Convenience is king -- arguably the most important commodity of our time. Stamps.com is a 24-hour post office with a strong relationship with the U.S. Postal Service that helps it offer discount shipping to its members.

More importantly, Stamps.com is massively profitable with gross margins over 80% and capital spending at less than 5% of net income. In the last 12 months, Stamps.com has booked $179 million in profit on $521 million in sales. These figures are up big from a decade ago when the company did $10 million in profit on $85 million in sales. What's more, the book value has grown even faster, up 8x from $4.35 to $33.63. The stock has followed suit, rising from $9.00 at the start of 2009 to over $170 a share currently.

The stock is trading at just 16x forward earnings with management continuing to press its foot on the gas to grow domestically as well as overseas.
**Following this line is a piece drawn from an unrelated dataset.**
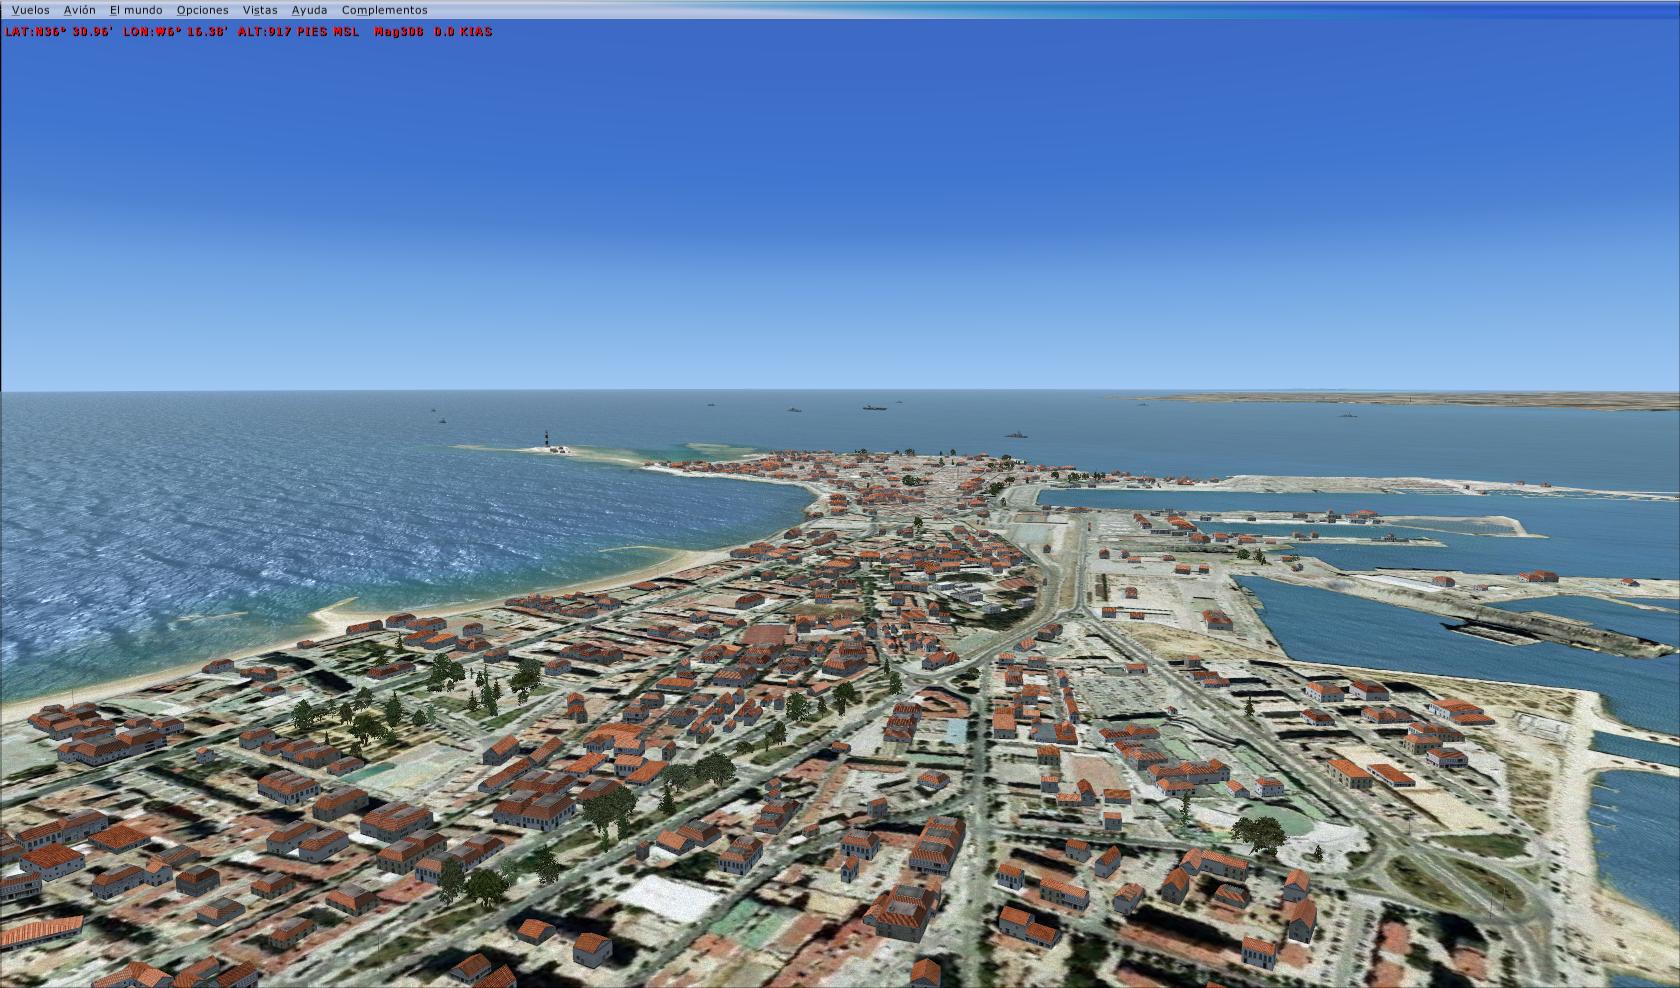The width and height of the screenshot is (1680, 988).
Task: Open the Opciones menu
Action: click(202, 10)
Again, the company's capital costs are so low that it can easily increase its marketing budget by 50% without much harm to current quarter performance.

Stamps.com continues to bolt on acquisitions as it builds a total shipping platform. It added ShippingEasy in 2016 and recently bought U.K.-based MetaPack Ltd. for $220 million in cash. Metapack will bring in about $50 million in annual sales for now, but further broadens the company's European footprint with enterprise-level solutions and a client list that includes some of the best online brands. With $282 million in cash, investors can also expect more deals coming.

Regardless of what happens, management has proven itself to be smart enough to buy strategically -- profitability and book value growth is testimony. The market capitalization is $3.2 billion, or roughly 6x sales. Compared to other non-profitable online services in more competitive industries, Stamps.com is trading at a 40-50% discount.

And, if the company continues the double-digit growth in earnings, by 2021 earnings per share could surpass $13. At the current multiple, that would put its price in the $240 to $260 range, a nice gain from its current price. For long-term buy-and-hold investors, Stamps.com presents even better possibilities as online shopping continues on trend and Stamps.com moves global.